Mulheres e pessoas em teletrabalho são os mais ansiosos e tristes com a pandemia

Mulheres e pessoas em teletrabalho são os mais ansiosos e tristes com a pandemia

19/04/2020 0 Por Carlos Joaquim

Os idosos são os que se sentem menos preocupados com os efeitos da Covid-19.

Um quarto dos inquiridos num estudo sobre como se sentem em tempos de pandemia diz sentir-se ansioso, em baixo, ou triste “todos os dias” ou “quase todos os dias”, sendo a maioria mulheres e pessoas em teletrabalho.

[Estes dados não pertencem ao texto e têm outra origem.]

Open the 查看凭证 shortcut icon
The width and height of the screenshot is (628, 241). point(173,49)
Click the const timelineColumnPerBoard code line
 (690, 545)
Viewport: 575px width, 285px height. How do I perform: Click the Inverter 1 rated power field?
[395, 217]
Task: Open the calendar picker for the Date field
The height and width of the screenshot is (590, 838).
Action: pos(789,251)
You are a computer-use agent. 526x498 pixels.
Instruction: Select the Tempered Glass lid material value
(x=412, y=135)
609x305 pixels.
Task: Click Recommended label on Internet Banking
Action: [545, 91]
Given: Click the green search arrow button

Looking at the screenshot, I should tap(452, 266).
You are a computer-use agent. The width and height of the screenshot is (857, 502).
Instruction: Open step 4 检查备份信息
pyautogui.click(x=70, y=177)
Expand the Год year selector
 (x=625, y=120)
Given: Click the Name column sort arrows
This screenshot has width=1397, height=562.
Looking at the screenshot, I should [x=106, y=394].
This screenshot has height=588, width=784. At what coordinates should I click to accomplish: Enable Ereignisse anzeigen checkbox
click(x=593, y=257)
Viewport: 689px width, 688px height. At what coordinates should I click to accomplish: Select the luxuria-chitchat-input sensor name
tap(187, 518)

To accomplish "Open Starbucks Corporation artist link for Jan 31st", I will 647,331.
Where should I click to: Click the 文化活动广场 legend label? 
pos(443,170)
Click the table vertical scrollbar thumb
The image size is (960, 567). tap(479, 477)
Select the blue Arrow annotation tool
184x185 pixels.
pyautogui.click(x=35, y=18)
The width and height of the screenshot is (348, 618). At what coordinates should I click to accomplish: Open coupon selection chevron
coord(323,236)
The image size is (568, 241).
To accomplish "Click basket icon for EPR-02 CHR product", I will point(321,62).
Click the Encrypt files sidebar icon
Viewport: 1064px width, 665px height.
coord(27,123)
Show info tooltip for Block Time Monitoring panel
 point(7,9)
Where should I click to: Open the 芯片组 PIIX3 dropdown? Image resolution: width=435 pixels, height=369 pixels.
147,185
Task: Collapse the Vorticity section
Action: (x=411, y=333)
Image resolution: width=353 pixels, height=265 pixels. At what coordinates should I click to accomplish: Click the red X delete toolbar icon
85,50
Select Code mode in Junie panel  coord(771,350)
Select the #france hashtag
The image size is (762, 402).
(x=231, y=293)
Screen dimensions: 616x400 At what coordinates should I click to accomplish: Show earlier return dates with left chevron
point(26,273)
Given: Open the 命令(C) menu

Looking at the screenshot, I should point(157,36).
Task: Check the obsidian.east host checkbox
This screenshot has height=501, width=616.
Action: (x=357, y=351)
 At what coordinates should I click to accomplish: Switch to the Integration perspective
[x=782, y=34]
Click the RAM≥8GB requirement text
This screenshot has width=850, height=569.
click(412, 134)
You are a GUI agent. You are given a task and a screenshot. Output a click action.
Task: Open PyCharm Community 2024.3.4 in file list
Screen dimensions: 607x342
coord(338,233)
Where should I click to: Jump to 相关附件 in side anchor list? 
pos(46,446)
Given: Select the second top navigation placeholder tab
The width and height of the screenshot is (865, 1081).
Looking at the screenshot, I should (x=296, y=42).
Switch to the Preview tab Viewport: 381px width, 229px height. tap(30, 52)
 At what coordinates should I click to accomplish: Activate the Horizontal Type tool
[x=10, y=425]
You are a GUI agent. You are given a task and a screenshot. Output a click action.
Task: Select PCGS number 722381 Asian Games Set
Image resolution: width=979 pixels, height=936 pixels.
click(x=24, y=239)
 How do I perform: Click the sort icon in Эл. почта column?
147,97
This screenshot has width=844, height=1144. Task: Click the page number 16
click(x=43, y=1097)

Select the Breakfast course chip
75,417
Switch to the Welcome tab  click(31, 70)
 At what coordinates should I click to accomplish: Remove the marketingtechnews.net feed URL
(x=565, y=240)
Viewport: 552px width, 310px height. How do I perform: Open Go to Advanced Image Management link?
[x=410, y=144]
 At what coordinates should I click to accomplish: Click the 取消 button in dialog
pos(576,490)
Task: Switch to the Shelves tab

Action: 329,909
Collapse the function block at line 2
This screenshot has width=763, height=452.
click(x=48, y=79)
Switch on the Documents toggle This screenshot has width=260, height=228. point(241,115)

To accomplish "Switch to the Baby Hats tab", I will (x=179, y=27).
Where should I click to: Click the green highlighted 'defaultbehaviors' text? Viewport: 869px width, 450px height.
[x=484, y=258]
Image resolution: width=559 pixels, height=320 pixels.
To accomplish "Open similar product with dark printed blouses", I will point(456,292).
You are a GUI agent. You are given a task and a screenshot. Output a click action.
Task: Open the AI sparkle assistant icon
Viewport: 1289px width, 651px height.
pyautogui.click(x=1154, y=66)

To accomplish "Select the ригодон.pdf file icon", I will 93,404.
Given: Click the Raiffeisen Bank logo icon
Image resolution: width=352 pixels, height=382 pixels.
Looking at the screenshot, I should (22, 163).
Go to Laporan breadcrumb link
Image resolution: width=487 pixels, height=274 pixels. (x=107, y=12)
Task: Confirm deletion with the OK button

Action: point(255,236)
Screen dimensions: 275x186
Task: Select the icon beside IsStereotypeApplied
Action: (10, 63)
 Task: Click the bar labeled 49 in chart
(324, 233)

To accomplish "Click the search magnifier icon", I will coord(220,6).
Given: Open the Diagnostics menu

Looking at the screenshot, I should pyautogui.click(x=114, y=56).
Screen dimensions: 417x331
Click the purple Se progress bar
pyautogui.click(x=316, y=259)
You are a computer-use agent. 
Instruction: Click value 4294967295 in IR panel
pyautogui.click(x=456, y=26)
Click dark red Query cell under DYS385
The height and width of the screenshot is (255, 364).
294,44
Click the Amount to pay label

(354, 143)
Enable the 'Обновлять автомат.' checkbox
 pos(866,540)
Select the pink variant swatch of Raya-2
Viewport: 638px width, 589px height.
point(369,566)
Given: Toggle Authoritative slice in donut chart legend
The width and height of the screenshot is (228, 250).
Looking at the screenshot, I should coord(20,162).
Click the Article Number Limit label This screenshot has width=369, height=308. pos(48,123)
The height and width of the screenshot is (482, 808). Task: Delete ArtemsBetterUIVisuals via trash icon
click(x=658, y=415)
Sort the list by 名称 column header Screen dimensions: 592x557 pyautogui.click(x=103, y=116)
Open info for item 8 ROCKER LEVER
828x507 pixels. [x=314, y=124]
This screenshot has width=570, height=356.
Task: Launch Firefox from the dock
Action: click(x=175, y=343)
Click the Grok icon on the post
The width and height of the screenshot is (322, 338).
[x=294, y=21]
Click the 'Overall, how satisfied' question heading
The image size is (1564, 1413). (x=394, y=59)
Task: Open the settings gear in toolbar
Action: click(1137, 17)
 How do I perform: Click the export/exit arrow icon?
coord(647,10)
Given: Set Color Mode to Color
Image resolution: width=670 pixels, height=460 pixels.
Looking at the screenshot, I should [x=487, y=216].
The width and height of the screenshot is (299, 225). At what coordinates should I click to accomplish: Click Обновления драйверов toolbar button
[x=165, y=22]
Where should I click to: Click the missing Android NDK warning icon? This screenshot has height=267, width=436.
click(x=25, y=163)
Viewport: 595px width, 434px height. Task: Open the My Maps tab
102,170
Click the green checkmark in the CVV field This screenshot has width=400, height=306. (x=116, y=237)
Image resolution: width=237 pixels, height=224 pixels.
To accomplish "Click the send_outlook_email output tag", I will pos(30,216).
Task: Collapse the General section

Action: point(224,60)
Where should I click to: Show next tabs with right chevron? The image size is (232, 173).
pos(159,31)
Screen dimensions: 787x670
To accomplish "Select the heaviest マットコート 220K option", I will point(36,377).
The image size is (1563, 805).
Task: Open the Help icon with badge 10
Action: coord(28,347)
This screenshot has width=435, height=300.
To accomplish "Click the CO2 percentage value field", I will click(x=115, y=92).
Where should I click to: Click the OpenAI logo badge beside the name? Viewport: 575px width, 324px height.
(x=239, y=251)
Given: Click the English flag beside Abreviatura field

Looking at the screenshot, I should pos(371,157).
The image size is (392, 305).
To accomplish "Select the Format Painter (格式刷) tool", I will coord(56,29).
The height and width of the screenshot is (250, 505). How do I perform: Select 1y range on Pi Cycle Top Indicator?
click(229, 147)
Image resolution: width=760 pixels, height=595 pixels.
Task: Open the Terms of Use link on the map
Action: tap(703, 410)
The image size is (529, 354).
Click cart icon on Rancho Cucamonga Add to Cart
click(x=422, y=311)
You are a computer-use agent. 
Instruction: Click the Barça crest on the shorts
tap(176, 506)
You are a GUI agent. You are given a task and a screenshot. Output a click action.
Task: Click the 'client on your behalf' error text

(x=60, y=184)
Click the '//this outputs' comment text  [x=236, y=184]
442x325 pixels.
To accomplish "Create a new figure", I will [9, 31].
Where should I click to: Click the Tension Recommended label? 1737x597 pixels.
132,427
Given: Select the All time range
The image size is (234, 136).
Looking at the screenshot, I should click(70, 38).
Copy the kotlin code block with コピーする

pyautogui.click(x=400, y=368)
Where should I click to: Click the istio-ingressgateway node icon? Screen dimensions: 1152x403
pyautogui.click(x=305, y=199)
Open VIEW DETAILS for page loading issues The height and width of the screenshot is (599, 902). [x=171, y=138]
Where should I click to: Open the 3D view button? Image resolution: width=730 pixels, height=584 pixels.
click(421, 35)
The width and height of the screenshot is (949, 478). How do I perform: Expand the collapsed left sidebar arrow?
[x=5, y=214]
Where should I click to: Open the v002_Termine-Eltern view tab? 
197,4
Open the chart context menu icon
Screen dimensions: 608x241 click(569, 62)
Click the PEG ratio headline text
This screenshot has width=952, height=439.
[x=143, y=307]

O questionário “Opinião Social” do Barómetro Covid-19, da Escola Nacional de Saúde Pública, mostra ainda que 55% dos inquiridos admitem sentir-se assim “alguns dias”.
Quase um terço reportou distúrbios de sono, um quarto diz sentir que não consegue fazer tudo o que precisava fazer e 23% confessa estar sempre a pensar na covid-19.
Dos participantes no estudo que reportam sentir-se ansiosos “todos os dias”, 35% são trabalhadores em teletrabalho, 23% suspenderam a sua atividade profissional e apenas 9% está no local de trabalho.
Os investigadores apontam como possível explicação para estas diferenças o facto de as pessoas em teletrabalho poderem estar a experienciar dificuldades em gerir a sua atividade profissional em simultâneo com a vida pessoal e familiar.
Por outro lado, as pessoas que suspenderam a atividade estarão preocupadas com a possível perda de rendimento, refere a coordenadora científica do estudo, Sónia Dias.
“As pessoas que se têm sentido mais ansiosas ou tristes apresentam menores níveis de confiança na capacidade de resposta dos serviços de saúde e também se sentem em maior risco de contrair covid-19”, refere o estudo, que decorreu entre 21 de março e 10 de abril e recolheu 160.157 respostas.
Os idosos são quem se sente agitado, ansioso ou triste com menor frequência, quando comparados com a população entre os 26 e os 65 anos, diz Sónia Dias.
“Em suma, 82% dos respondentes sente pelo menos um dos possíveis efeitos negativos na sua saúde mental, desencadeado pelo período que vivemos”, refere o barómetro, um projeto de investigação que pretende “responder, em tempo útil, aos desafios impostos pela pandemia global”.